Suffren carte maximum, Saint-Cannat, 20/02/1988.

En France, le jugement de Napoléon est connu, rapporté par Emmanuel de Las Cases : Oh ! pourquoi cet homme [Suffren] n’a-t-il pas vécu jusqu’à moi, ou pourquoi n’en ai-je pas trouvé un de sa trempe, j’en eusse fait notre Nelson, et les affaires eussent pris une autre tournure, mais j’ai passé tout mon temps à chercher l’homme de la marine sans avoir pu le rencontrer. Pourtant, Suffren a toujours fait en France l’objet de commentaires contrastés. Le même Las Cases se fait l’écho des nombreux officiers de marine qui détestaient Suffren et surnommaient ce dernier le « gros calfat » en raison de son physique, mais aussi de son comportement.

Au début du XXe siècle, l’amiral Raoul Castex, stratège maritime français, lui rend hommage en parlant de l’un des trois noms immortels qui jalonnent la marine à voile avec Michiel de Ruyter et Horatio Nelson. Mais tous les officiers historiens ne partagent pas cet avis.
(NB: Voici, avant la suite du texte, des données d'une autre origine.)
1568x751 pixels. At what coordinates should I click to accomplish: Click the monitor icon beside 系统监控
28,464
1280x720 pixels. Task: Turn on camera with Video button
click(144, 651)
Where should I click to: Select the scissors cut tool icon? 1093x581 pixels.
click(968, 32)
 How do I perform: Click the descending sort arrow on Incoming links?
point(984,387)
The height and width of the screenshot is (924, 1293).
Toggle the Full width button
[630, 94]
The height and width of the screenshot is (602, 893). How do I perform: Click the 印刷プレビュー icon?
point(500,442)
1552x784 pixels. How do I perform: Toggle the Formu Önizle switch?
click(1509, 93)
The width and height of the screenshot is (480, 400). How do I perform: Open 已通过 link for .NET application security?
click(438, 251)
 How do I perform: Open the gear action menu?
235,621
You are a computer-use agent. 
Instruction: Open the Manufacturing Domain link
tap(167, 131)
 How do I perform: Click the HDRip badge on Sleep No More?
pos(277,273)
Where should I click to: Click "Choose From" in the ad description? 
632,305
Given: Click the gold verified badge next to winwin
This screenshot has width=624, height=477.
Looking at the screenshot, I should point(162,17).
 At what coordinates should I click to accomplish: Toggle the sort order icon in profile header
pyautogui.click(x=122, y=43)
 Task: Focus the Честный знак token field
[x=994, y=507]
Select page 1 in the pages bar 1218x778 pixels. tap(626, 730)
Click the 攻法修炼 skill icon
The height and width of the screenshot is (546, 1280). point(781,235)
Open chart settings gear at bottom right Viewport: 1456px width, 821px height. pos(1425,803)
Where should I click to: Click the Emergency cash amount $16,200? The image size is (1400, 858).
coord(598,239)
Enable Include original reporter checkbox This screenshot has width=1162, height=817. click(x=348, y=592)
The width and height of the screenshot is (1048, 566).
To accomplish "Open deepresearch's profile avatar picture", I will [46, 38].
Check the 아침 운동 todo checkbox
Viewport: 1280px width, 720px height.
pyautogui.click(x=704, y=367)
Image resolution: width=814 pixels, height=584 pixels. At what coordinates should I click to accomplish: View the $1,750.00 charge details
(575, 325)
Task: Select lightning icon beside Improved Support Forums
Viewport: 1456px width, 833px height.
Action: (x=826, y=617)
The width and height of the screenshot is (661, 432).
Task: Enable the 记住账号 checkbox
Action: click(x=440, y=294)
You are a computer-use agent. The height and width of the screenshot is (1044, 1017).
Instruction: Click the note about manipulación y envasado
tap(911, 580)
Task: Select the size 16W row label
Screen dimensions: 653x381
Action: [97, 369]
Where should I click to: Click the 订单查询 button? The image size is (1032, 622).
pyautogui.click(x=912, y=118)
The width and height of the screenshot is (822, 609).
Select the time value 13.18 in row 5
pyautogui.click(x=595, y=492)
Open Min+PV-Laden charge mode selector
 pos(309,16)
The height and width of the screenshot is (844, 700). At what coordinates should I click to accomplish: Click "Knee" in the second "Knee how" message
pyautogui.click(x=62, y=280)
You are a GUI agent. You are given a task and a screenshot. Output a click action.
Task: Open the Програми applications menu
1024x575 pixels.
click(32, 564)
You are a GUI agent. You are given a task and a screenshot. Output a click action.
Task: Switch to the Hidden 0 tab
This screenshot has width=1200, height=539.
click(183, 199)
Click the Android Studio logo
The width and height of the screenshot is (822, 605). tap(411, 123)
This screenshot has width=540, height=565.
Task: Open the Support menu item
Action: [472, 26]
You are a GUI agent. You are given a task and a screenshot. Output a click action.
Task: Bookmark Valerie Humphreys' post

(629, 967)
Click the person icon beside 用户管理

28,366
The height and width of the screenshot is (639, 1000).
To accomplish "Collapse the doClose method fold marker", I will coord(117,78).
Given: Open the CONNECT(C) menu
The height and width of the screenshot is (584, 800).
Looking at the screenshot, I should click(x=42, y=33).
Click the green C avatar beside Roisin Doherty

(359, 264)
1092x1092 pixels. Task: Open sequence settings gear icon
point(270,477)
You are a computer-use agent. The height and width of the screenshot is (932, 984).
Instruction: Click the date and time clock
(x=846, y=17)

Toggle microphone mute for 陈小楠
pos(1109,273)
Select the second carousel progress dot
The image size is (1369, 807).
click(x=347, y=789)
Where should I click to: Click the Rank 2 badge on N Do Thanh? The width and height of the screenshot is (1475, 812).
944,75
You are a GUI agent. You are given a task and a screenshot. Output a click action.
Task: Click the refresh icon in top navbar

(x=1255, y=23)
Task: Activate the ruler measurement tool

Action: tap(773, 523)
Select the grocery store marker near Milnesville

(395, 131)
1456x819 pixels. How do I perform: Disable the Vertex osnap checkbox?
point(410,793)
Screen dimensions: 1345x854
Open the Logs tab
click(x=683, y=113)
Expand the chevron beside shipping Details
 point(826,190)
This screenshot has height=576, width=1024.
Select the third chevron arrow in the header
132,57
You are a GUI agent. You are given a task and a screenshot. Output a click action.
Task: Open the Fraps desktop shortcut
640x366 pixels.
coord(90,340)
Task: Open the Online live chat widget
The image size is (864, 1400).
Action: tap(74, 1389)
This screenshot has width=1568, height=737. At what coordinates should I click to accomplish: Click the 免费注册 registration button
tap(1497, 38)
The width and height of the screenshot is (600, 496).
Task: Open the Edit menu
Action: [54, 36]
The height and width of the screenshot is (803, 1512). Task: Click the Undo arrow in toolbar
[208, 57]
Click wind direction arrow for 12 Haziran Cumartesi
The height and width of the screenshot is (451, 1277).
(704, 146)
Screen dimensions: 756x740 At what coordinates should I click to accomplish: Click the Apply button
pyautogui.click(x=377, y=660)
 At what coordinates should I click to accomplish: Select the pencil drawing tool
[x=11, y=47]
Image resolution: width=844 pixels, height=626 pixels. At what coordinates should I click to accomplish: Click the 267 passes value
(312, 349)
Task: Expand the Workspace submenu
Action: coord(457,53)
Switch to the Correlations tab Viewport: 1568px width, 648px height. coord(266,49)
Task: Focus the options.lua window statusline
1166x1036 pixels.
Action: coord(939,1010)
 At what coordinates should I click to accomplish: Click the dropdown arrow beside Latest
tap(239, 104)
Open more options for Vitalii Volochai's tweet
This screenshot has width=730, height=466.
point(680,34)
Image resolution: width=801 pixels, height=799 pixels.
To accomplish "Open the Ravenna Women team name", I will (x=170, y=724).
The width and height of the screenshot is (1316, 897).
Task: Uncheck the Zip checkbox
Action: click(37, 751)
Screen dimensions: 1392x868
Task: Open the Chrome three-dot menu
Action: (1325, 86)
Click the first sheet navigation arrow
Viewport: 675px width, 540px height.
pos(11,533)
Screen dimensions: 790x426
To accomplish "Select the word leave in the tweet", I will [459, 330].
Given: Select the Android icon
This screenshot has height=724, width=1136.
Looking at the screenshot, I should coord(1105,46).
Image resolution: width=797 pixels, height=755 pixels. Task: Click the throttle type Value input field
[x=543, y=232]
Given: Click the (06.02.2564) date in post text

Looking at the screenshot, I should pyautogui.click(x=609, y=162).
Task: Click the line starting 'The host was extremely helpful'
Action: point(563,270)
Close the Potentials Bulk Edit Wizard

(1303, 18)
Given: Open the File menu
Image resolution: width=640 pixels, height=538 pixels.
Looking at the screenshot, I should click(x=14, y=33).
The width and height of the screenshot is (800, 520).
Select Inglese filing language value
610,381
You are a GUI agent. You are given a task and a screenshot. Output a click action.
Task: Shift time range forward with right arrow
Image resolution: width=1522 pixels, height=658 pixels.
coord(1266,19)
En 1996, l’amiral François Caron qui étudie les campagnes du bailli lâche contre lui une bordée de boulets rouges en concluant que si le chevalier de Suffren manifesta un indiscutable courage, eut un coup d’œil tactique incomparable, son action, tous bilans faits, reste d’une grande banalité et est très décevante, l’engouement de certains à son égard, estime François Caron, n’étant pas justifié au vu de ses résultats réels.


La rivalité navale et coloniale franco-anglaise, en sommeil depuis la mort de Louis XIV reprenait forme au tournant des années 1740. Il est vrai que l’empire colonial français, étendu du Canada aux Antilles (Saint-Domingue) en passant par la Louisiane, les comptoirs africains et l’essentiel de l’Inde du sud (le Dekkan) jouissait d’une grande prospérité qui exaspérait les Anglais. Les marchands londoniens ne cessaient de se plaindre et les rapports entre les deux capitales se dégradaient, d’autant que l’Angleterre était en guerre avec l’Espagne depuis 1739, ce qui mettait Versailles dans l’embarras car les couronnes française et espagnole étaient cousines (un petit-fils de Louis XIV, Philippe V d’Espagne régnait à Madrid depuis 1700). Une flotte espagnole trouvait refuge à Toulon, poursuivie par la Royal Navy. De plus en plus inquiet, le gouvernement de Louis XV décidait de déployer deux grandes escadres aux Antilles et reprenait la tactique habituelle du soutien au prétendant Charles Édouard Stuart : aider ce dernier à reconquérir la couronne perdue par son aïeul en 1688. De plus en plus nerveuse, la Royal Navy canonnait régulièrement des vaisseaux français en faisant mine de croire qu’ils étaient espagnols. La France préparait une armée et une flotte pour débarquer en Angleterre alors que la guerre n’était pas même déclarée.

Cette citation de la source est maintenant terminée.